30 septiembre 2010

El signo de los cuatro


No sé si Doyle era masón, pero su personaje y sus historias tienen ese aire inconfundible que aúna un racionalismo militante con una querencia irresistible hacia lo mágico. Sherlock Holmes reduce a lógica todo lo aparentemente sobrenatural, pero planea sobre toda la novela la condición casi subhumana del asesino indígena, el secreto de la entente de los Cuatro, la sonrisa helada de la muerte... Toda la segunda mitad del siglo XIX fue así, aparentemente racionalizadora y amiga de la ciencia pero cautivada, más que por lo espiritual, por lo mágico e inexplicable.

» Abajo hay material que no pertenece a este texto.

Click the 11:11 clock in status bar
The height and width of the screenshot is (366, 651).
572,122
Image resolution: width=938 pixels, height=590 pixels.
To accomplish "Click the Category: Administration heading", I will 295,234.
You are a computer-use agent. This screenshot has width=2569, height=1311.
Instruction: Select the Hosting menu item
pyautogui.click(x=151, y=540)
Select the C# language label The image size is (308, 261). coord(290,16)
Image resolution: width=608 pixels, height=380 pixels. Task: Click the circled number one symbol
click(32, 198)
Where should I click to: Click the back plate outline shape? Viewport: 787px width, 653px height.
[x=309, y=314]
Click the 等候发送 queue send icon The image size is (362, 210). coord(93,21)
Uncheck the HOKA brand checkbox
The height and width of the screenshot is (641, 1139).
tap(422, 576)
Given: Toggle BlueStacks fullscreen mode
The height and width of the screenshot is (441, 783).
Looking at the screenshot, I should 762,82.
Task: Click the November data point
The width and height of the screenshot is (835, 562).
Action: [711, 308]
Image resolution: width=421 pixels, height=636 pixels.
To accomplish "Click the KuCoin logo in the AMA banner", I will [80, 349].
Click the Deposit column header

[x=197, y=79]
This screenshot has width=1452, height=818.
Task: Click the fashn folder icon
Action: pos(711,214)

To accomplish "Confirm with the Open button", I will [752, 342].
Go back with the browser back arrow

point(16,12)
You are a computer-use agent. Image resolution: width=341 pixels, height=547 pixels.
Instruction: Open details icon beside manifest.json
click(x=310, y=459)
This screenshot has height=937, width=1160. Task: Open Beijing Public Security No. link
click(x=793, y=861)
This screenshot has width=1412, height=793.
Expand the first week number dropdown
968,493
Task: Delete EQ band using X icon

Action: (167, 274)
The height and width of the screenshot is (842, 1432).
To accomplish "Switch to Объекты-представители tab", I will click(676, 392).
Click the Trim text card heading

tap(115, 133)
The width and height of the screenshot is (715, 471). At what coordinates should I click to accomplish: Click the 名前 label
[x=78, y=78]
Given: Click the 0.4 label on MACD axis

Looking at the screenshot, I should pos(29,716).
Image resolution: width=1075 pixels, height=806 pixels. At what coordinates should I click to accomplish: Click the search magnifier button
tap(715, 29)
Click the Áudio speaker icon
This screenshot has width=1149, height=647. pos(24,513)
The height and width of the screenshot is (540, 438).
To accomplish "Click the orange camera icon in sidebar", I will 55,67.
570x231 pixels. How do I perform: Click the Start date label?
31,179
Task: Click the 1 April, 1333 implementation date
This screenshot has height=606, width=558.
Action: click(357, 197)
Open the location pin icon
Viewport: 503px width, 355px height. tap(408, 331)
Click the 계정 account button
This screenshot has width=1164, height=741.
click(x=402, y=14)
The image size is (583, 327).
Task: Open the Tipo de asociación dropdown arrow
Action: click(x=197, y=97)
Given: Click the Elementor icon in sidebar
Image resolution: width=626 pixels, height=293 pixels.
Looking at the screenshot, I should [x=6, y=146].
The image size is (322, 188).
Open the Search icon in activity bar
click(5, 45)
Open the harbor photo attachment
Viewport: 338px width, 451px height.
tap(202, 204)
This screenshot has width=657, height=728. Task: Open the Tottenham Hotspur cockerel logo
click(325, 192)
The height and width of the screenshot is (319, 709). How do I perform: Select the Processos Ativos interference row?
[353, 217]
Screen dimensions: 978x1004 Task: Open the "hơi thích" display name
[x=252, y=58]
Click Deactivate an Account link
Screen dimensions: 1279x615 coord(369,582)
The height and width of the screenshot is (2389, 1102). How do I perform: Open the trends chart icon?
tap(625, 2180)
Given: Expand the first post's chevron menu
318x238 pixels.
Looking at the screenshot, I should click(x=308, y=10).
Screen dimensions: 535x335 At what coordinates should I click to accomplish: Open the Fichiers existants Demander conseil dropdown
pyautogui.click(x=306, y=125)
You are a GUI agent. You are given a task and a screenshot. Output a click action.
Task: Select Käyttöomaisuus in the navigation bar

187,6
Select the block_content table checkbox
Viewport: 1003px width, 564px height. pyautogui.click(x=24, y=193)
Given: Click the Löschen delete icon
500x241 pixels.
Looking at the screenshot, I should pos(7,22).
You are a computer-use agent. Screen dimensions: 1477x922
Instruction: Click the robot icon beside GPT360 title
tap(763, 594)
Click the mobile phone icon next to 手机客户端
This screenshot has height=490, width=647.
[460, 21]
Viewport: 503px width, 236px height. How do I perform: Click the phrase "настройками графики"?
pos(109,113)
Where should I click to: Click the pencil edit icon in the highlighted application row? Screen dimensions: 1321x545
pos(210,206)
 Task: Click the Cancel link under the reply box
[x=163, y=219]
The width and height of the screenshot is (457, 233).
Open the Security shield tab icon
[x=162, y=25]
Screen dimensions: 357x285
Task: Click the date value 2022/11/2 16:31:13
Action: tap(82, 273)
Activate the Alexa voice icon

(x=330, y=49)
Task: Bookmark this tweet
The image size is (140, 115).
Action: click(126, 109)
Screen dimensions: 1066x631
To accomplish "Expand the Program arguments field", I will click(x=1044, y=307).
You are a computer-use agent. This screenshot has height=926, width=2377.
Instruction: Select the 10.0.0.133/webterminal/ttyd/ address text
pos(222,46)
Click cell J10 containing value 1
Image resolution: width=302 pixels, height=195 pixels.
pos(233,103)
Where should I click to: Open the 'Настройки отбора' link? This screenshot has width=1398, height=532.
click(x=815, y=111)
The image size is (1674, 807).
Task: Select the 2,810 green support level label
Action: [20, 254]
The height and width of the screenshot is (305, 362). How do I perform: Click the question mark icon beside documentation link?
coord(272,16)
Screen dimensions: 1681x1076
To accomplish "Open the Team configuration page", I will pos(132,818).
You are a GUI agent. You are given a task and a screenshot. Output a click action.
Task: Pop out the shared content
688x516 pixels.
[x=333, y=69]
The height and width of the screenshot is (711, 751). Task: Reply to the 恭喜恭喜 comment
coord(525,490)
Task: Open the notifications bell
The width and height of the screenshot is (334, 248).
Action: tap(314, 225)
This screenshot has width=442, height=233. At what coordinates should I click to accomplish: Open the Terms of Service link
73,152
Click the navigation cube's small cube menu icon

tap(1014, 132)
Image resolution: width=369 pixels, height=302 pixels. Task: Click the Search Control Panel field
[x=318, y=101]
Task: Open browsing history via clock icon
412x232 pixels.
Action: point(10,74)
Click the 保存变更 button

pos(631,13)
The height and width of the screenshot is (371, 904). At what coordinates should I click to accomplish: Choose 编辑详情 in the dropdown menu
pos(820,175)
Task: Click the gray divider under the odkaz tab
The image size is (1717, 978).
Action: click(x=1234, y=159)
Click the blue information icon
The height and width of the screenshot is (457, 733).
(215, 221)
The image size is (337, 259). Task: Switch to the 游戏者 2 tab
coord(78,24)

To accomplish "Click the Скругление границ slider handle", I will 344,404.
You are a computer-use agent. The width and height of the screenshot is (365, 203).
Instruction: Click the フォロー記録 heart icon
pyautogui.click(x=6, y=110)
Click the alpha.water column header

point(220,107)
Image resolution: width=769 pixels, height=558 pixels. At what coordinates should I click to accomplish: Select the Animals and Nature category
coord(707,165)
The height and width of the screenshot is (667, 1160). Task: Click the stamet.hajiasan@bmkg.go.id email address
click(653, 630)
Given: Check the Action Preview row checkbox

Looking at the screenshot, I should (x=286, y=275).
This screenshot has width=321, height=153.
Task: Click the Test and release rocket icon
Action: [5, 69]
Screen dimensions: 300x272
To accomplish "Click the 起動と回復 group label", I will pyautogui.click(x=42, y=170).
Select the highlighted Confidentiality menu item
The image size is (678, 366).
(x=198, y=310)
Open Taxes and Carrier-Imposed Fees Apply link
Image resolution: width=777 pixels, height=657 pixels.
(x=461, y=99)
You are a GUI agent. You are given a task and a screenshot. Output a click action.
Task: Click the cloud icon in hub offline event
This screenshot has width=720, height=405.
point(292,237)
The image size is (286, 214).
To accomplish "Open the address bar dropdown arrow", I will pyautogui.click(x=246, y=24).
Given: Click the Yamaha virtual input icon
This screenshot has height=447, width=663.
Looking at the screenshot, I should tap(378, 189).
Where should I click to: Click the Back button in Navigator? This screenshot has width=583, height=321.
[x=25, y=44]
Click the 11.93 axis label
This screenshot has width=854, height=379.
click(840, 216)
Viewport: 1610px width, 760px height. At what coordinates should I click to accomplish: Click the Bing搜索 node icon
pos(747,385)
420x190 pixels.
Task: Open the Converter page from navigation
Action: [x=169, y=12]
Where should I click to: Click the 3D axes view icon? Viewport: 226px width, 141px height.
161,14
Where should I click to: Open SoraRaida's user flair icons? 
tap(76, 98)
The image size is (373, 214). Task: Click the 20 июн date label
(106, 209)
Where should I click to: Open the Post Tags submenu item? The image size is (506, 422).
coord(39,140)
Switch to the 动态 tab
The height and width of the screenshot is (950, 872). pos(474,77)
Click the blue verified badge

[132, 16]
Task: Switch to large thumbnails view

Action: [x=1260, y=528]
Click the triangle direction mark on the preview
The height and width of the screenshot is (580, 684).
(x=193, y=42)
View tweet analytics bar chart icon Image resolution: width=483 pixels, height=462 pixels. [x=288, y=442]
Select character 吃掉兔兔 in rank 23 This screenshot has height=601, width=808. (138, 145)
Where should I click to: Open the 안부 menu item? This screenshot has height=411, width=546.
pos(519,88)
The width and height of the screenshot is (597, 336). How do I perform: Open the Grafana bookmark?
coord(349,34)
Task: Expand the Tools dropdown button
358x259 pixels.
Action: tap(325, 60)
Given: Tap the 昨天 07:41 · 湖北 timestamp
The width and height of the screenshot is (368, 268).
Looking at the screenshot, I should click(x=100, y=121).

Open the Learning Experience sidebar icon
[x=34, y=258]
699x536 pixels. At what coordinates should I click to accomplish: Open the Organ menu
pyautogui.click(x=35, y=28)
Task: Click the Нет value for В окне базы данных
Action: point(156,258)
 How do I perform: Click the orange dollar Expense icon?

Esta es una novela de estructura curiosa, pues el relato del asesino (o, mejor dicho, del responsable), cuando el caso ha sido ya resuelto, es casi una historia independiente, una historia que podía haber dado lugar a una novela de aventuras. Tampoco estamos ante el clásico whodunnit ("quién lo hizo"), donde la identidad del culpable es desvelada en el último capítulo. Pero sí que vemos, como siempre, a Sherlock exhibiendo su anormalidad (lo es, al fin y al cabo), su peculiar capacidad deductiva y su, en el fondo, falsa ausencia total de sentimientos, bajo la que se adivina a veces una asumida impotencia para el trato amoroso.